2) I’m using optional chaining, “a process for querying and calling properties, methods, and subscripts on an optional that might currently be nil. If the optional contains a value, the property, method, or subscript call succeeds; if the optional is nil, the property, method, or subscript call returns nil. Multiple queries can be chained together, and the entire chain fails gracefully if any link in the chain is nil;”

3) it sets the LogoDownloader instance’s member variable delegate to self; and,

4) it provides customization of LogoDownloader by allowing me to do whatever I want when those protocol methods are called, like animating the display of the image when it has finished downloading.

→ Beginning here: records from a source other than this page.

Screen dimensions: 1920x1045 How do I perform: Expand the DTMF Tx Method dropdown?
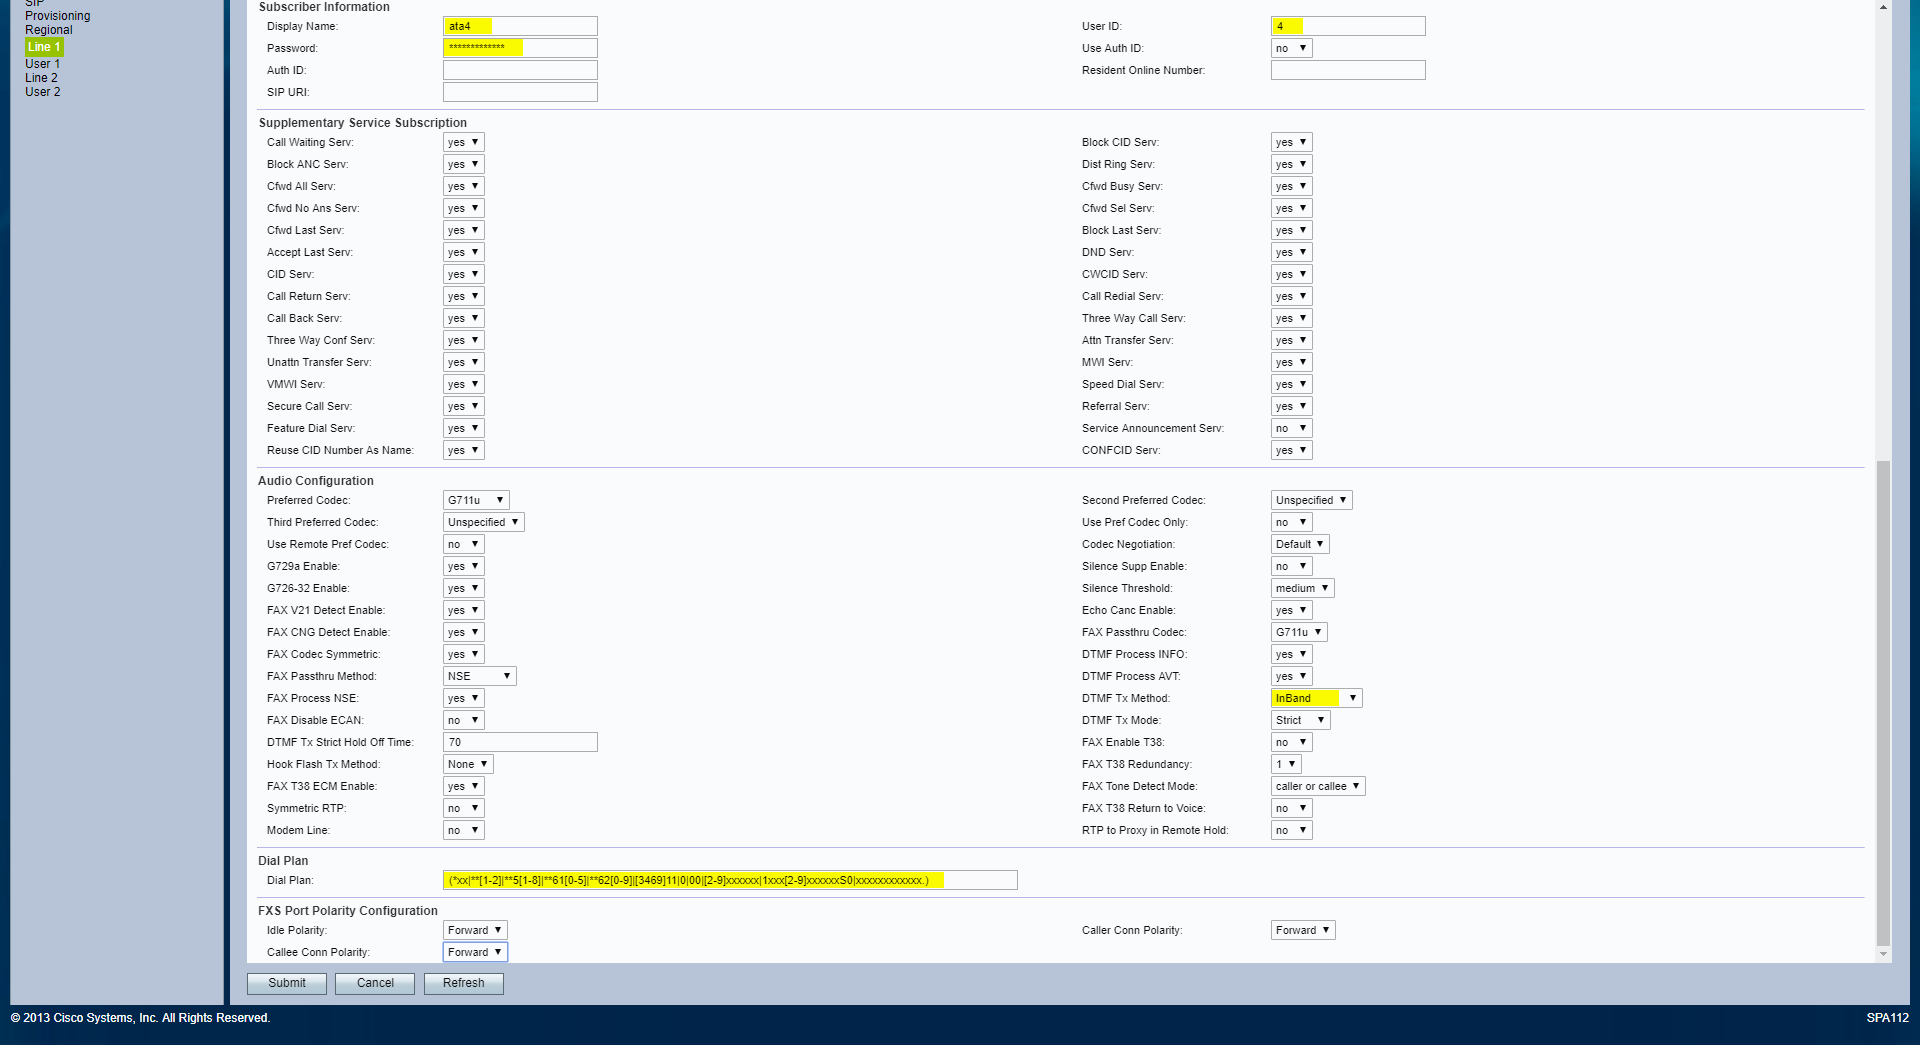1316,698
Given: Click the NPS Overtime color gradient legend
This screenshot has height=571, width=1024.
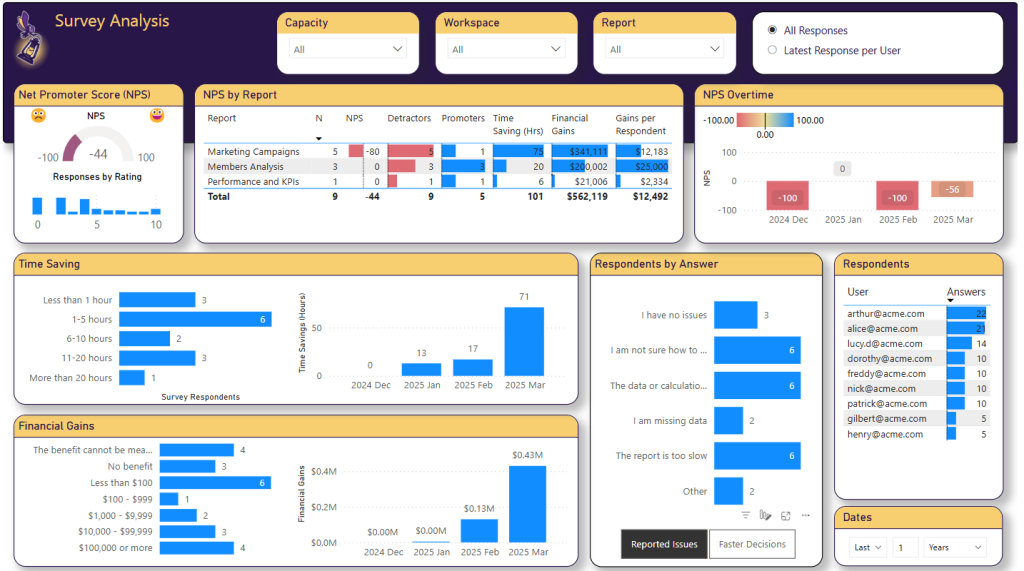Looking at the screenshot, I should (765, 120).
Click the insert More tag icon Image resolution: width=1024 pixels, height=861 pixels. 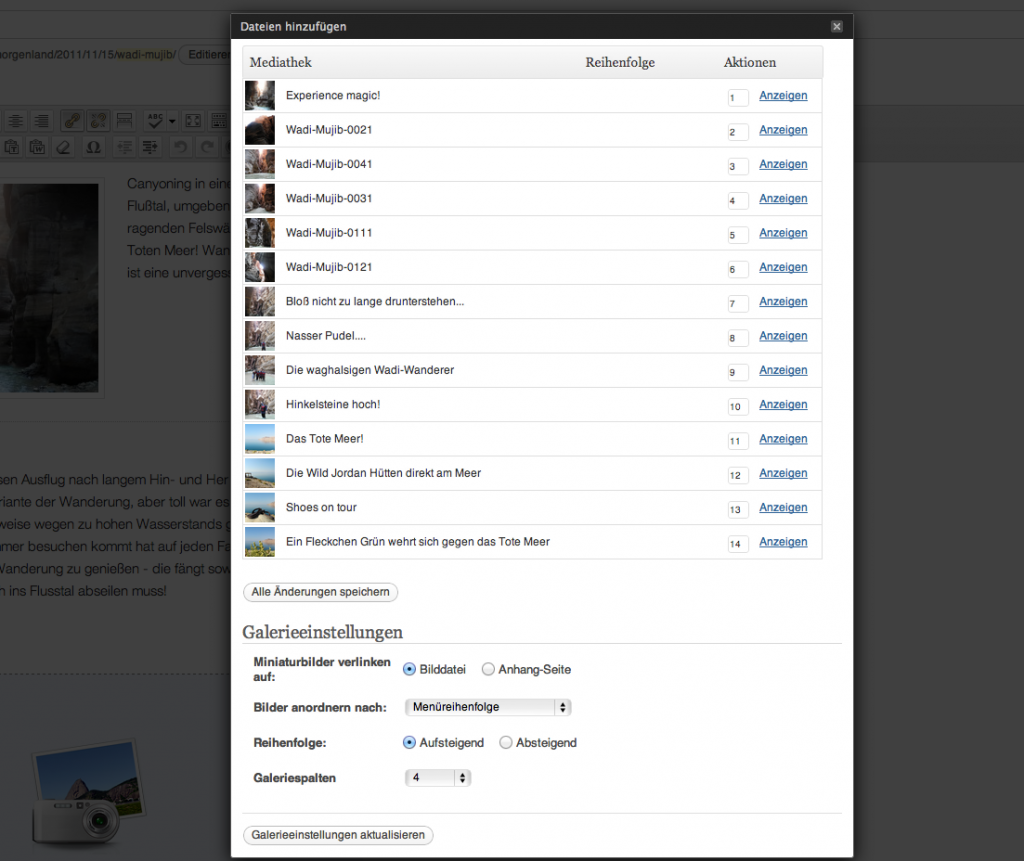(125, 121)
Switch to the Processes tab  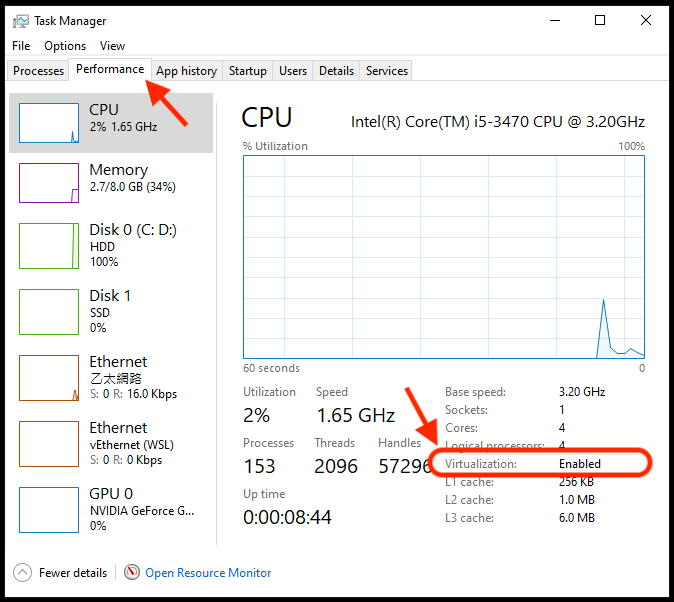point(38,71)
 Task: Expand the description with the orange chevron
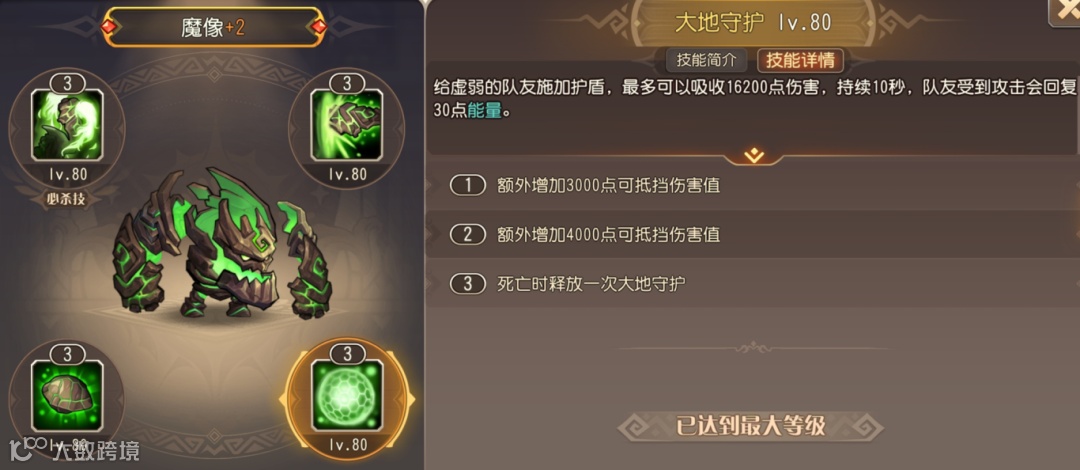[x=754, y=155]

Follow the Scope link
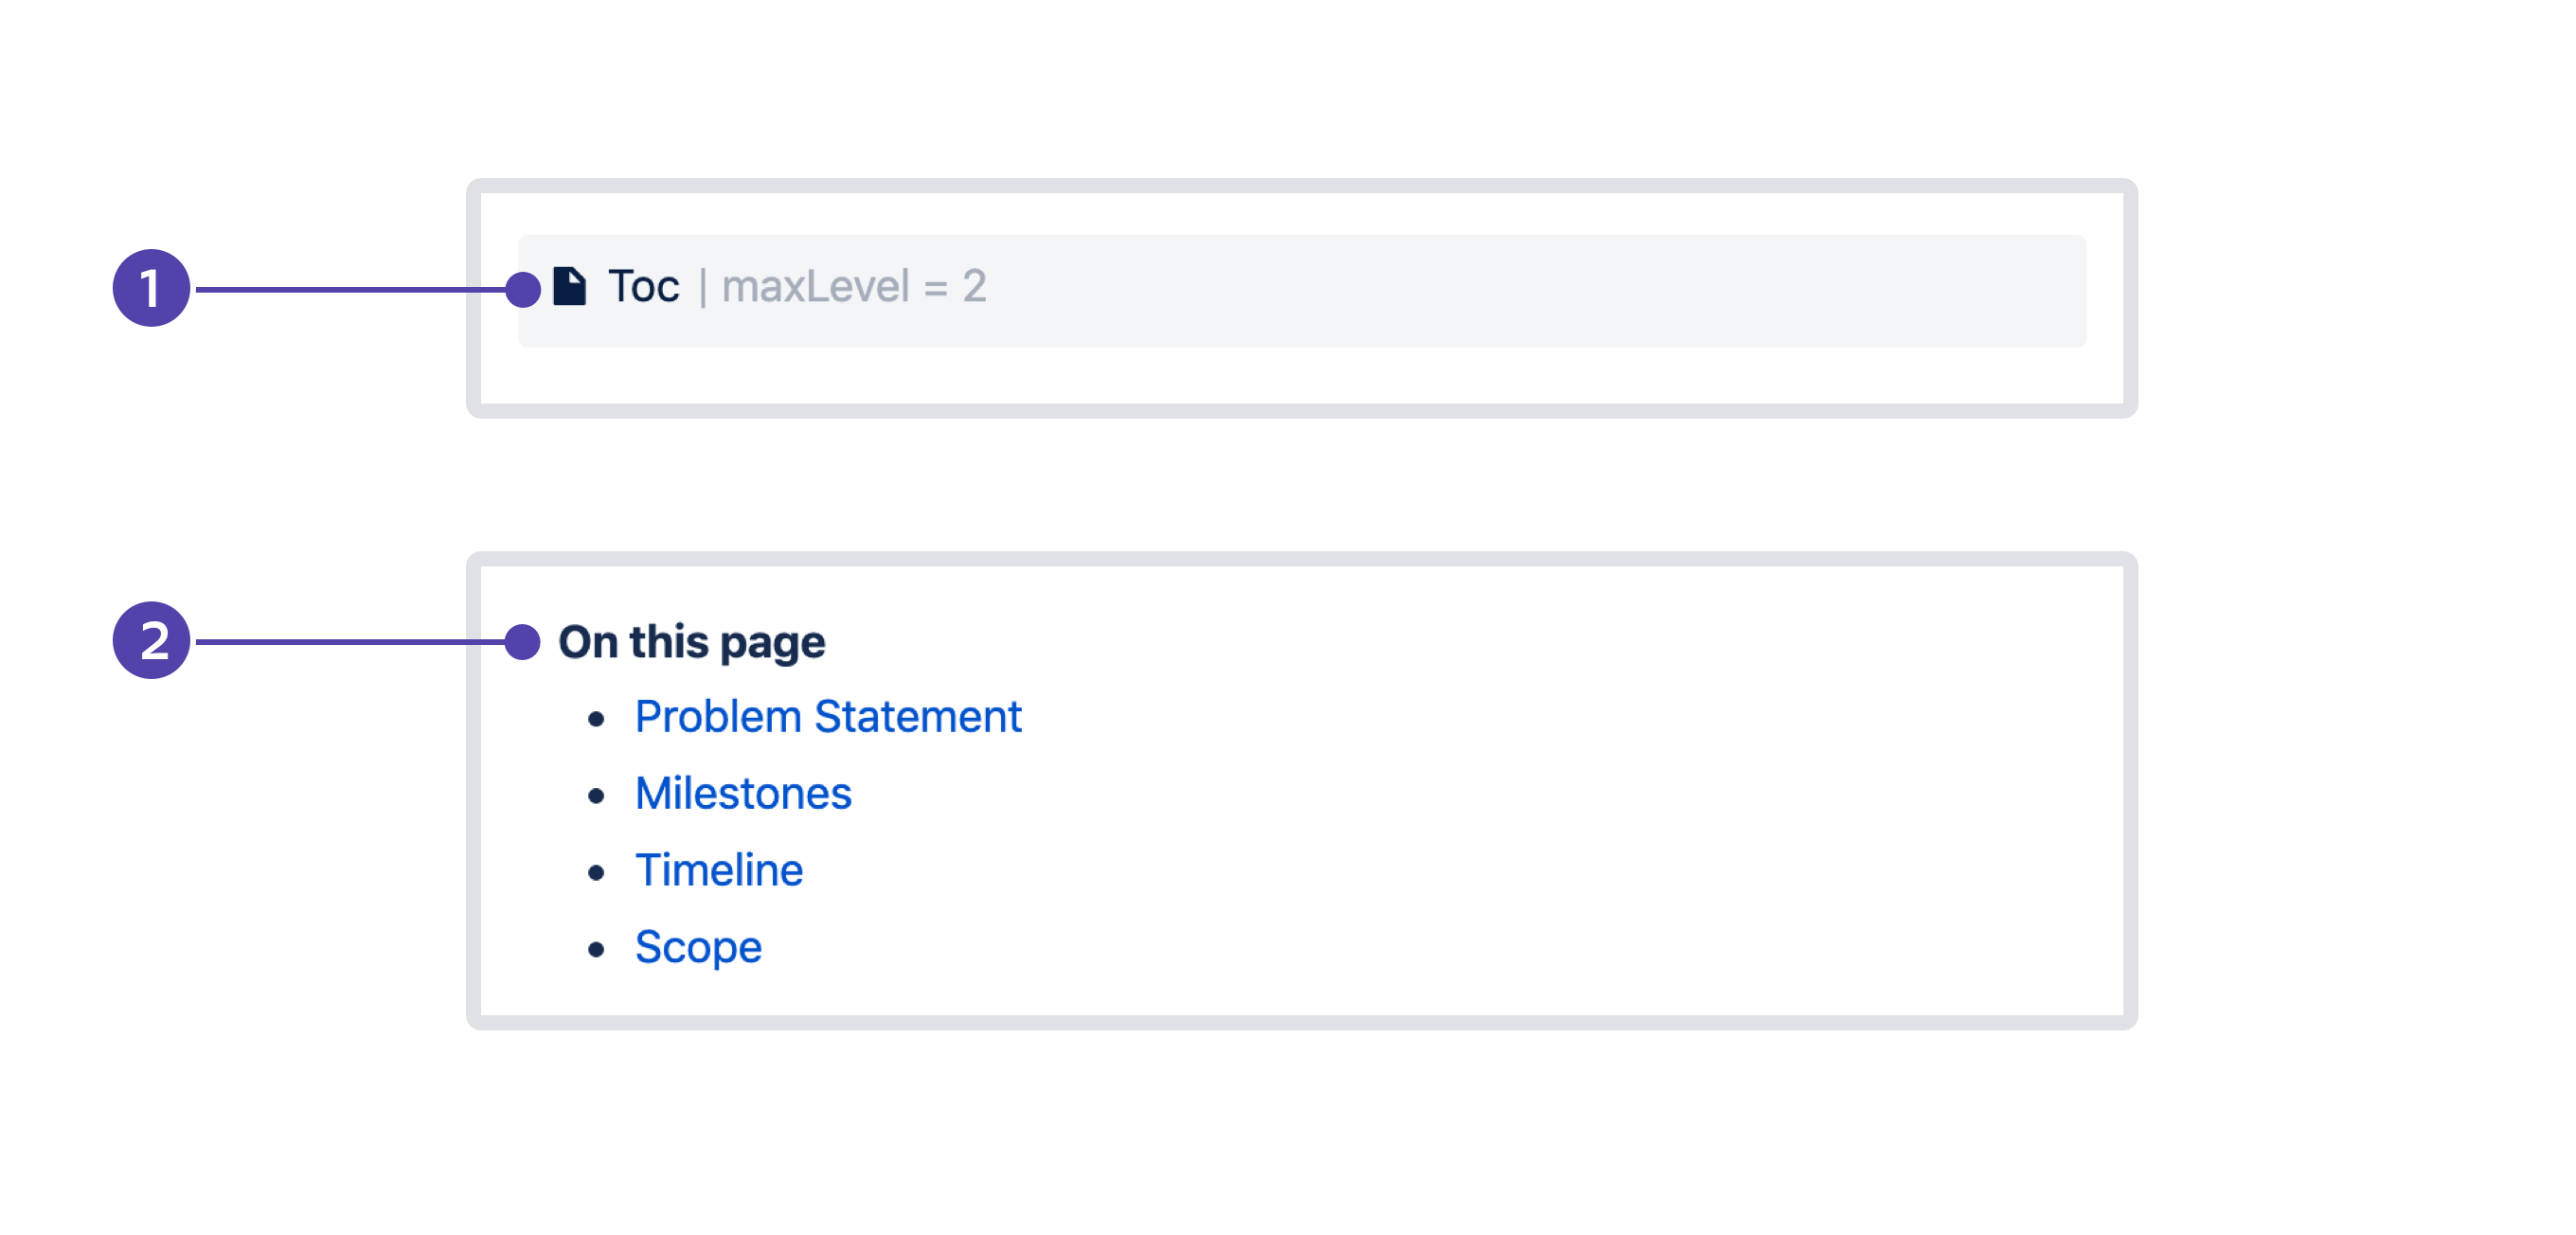(x=698, y=946)
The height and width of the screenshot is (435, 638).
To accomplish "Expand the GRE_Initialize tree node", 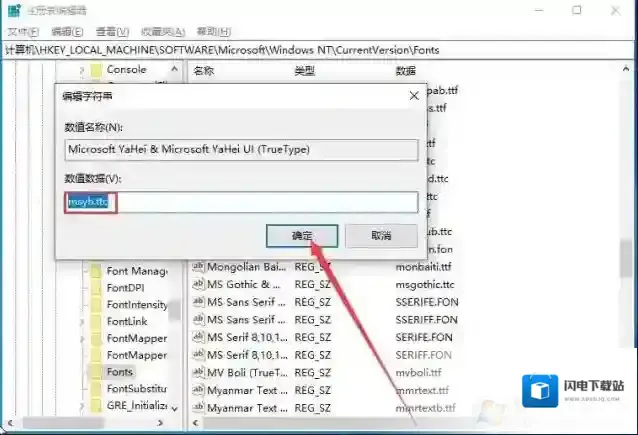I will pos(81,405).
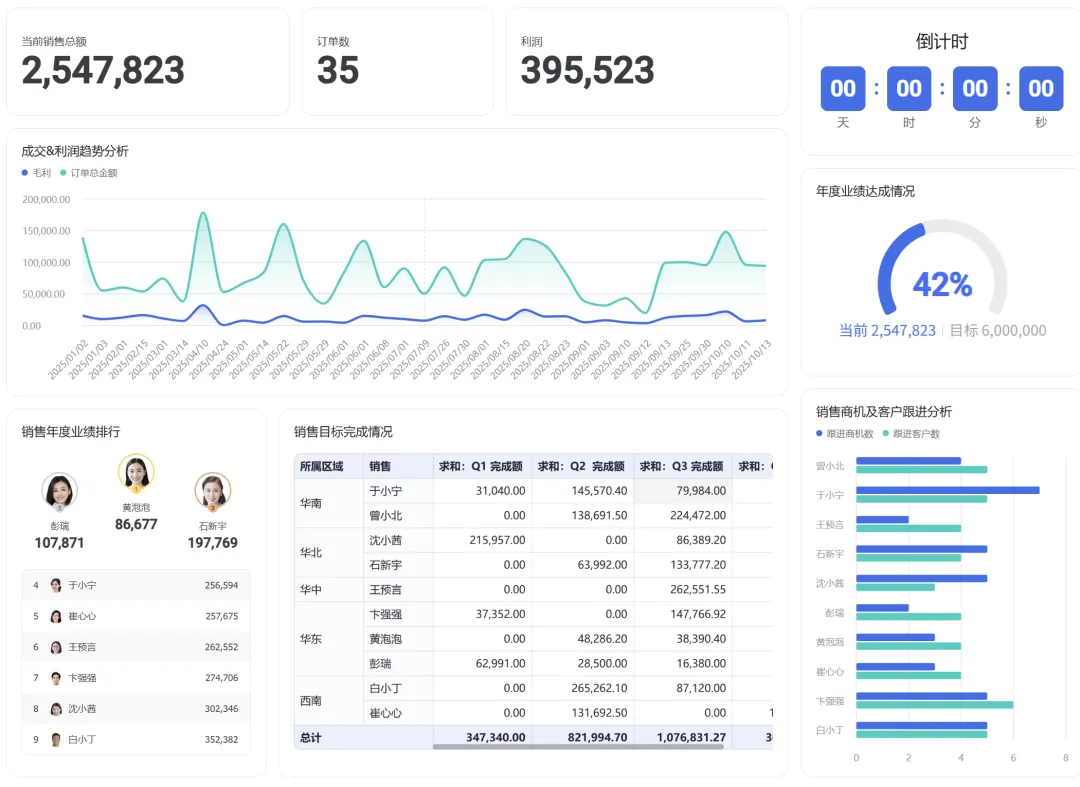Click 白小丁's avatar in rank row 9
The image size is (1080, 787).
pyautogui.click(x=56, y=739)
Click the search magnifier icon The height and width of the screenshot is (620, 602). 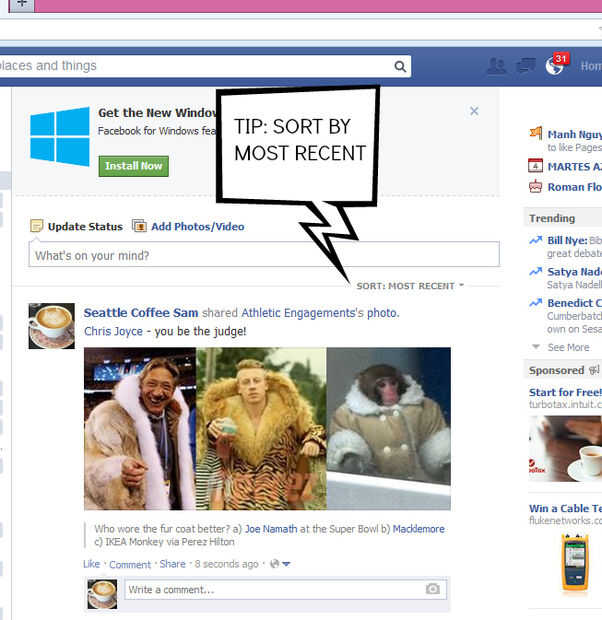[x=400, y=66]
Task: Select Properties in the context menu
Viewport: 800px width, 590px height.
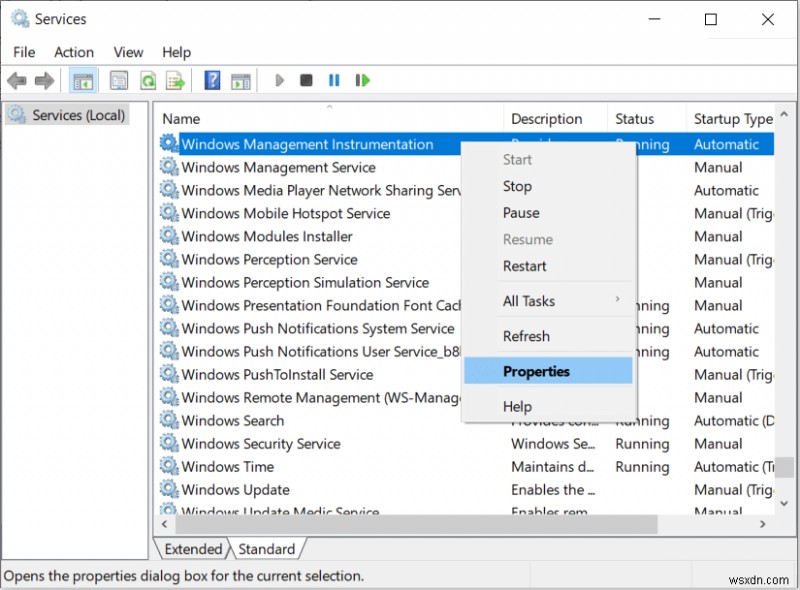Action: point(536,371)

Here’s ViewController.swift:

import UIKit

// NOTE: I set auto layout constraints for the view controller
// in the storyboard corresponding to this ViewController
// for "View as: iPhone SE."

//
// This is the DELEGATE
//
class ViewController: UIViewController, LogoDownloaderDelegate {
    
    @IBOutlet weak var loadingLabel: UILabel!
    @IBOutlet weak var loginView: UIView!
    @IBOutlet weak var imageView: UIImageView!
    
    var logoDownloader:LogoDownloader?
    
    override func viewDidLoad() {
        super.viewDidLoad()
        // Do any additional setup after loading the view, typically from a nib.
        
        // Initially, the image view is hidden so we can fade it in with animation.
        imageView.alpha = 0.0
        
        // Initially, the login area, with username and password, are hidden
        // until the logo image downloads, and then we fade it in.
        loginView.alpha = 0.0
        
        // NASA images used pursuant to https://www.nasa.gov/multimedia/guidelines/index.html
        let imageURL: String = "https://cdn.spacetelescope.org/archives/images/publicationjpg/heic1509a.jpg"
        
        // Construct a LogoDownloader to download the NASA file.
        logoDownloader = LogoDownloader(logoURL: imageURL)
        // Set a reference in the delegating object, LogoDownloader, to
        // this class, ViewController. ViewController is the delegate.
        // LogoDownloader tells ViewController that the image at the NASA
        // URL has downloaded by calling the delegate method
        // didFinishDownloading(_).
        logoDownloader?.delegate = self // try nil here
        // Start the logo image download and get informed when it
        // finished downloading when didFinishDownloading(_) is called.
        logoDownloader?.downloadLogo()
        
        // Since the delegating object, LogoDownloader, has an optional
        // reference to this class, ViewController, that reference can
        // be nil, and since we use optional chaining, ViewController
        // can run with or without the delegating object.
        if logoDownloader?.delegate == nil {
            loginView.alpha = 1.0
        }
    } // end func viewDidLoad()
    
    override func didReceiveMemoryWarning() {
        super.didReceiveMemoryWarning()
        // Dispose of any resources that can be recreated.
    }
    
    // Defining this method makes ViewController conform/adopt
    // the LogoDownloaderDelegate protocol. This method is called
    // when the logo image finished downloading.
    func didFinishDownloading(_ sender: LogoDownloader) {
        imageView.image = logoDownloader?.image
        
        // Animate the appearance of this ViewController's
        // user interface.
        UIView.animate(withDuration: 2.0, delay: 0.5, options: UIViewAnimationOptions.curveEaseIn, animations:  {
            self.loadingLabel.alpha = 0.0
            self.imageView.alpha = 1.0
        }) { (completed:Bool) in
            if (completed) {
                UIView.animate(withDuration: 2.0) {
                    self.loginView.alpha = 1.0
                }
            }
        }
    } // end func didFinishDownloading
    
} // end class ViewController

Wrapping up

I want you to thoroughly read and digest my initial discussion about delegation, follow some of the links, and read some of my suggested articles. Notice I’m not explaining every little detail. When looking at the code, I want you to think about what’s going on. Look something up in one of my references or find others if you don’t understand a concept. Write your own delegation code.

Above all, keep practicing and getting experience — and please enjoy your work!